Book received from Book Geeks and would be rated 3.5 stars if I had that option.
Anita Blake is an equal-opportunity executioner. She kills every vampire, regardless of apparent age, race, sex or religious affiliations.
As a vampire hunter, necromancer and US Marshall Anita Blake is always on the trail of the dead, the un-dead, the not-quite-dead and the not-quite-human although most of those closest to her fall in exactly those categories.
Now that laws have been passed legislating how to deal with non-human criminals, it is no longer allowed to just shoot and kill any-thing/-body not human.
When a group of vampires abduct a fifteen year old girl though, determined to have her join their ranks, all bets are off and Anita and her police and Marshall colleagues pull out in force to rescue the girl before it is too late. Two dead police officers later the vampires have sealed their fate; they can all be executed without any need for an official warrant.
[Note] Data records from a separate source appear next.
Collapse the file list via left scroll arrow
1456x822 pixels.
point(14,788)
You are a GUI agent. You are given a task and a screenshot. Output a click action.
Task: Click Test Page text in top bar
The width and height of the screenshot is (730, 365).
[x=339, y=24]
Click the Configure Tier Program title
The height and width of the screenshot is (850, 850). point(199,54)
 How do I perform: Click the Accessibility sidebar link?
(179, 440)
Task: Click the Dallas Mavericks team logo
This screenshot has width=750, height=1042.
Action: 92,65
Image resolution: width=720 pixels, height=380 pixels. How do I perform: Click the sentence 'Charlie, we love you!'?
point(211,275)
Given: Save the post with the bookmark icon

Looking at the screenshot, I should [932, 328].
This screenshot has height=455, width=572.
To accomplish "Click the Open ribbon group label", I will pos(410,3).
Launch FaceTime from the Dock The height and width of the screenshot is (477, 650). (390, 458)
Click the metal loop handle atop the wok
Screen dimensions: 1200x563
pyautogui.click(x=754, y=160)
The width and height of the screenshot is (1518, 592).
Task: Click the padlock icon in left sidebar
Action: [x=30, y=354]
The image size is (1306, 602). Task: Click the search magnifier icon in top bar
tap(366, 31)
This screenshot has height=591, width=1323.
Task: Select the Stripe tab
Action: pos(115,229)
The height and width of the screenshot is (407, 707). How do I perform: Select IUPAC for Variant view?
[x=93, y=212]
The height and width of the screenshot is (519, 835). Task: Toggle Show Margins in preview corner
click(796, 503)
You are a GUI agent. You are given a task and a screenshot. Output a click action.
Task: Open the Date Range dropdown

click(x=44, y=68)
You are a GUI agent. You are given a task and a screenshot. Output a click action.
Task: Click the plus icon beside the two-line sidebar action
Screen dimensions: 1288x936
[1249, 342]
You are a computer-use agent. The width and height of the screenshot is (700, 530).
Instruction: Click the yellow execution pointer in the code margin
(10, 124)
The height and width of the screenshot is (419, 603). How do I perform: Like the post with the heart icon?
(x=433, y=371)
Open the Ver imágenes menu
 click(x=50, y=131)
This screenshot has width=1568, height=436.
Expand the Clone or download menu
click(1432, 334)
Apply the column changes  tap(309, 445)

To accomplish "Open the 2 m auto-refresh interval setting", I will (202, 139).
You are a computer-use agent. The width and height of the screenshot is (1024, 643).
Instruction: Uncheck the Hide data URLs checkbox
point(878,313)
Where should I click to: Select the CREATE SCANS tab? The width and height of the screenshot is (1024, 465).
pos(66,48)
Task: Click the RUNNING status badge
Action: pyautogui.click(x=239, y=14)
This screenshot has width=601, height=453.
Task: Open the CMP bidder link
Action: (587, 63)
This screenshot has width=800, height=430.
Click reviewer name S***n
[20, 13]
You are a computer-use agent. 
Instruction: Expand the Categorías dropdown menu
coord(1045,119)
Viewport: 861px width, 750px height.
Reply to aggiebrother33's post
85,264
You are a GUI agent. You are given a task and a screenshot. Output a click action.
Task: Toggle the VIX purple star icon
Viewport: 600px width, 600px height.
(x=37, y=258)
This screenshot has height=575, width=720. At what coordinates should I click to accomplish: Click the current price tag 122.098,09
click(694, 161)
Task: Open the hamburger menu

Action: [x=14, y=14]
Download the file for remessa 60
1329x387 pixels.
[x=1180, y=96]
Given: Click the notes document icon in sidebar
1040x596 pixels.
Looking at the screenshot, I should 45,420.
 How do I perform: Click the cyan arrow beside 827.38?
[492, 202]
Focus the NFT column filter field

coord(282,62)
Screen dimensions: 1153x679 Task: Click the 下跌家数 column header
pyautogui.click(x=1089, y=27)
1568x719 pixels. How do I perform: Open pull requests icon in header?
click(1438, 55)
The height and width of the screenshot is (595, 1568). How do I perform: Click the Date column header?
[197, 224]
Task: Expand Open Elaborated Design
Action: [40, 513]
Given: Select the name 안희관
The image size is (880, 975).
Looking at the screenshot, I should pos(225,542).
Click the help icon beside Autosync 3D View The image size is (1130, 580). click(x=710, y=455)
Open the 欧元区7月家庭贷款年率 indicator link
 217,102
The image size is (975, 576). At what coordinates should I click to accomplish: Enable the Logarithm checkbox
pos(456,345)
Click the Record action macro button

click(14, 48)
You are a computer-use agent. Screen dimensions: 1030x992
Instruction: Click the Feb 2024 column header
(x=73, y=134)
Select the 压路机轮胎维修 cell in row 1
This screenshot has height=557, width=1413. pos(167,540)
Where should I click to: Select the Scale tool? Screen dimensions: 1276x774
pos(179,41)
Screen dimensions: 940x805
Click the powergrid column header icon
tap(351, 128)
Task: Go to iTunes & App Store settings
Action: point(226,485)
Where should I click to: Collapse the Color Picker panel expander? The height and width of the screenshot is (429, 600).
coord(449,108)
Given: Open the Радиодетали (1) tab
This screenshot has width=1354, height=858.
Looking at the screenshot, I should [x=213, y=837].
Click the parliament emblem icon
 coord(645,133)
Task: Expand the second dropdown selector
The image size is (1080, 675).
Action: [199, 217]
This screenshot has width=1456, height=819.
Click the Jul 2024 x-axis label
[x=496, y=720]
What surprises Anita though is that all the vampires in the group she encounters were recently turned and very ordinary. They look like teenagers, soccer mums and grandparents, unthreatening on the surface but lethal in practice. And all of them refuse to submit themselves to a vampire master.
Because Anita is connected to Jean-Claude, the Master vampire of St. Louis she is perceived as the ultimate enemy by these free-thinking vampires and with not all of them captured during the raid and their creator unknown, the danger is far from over after the last shot has been fired.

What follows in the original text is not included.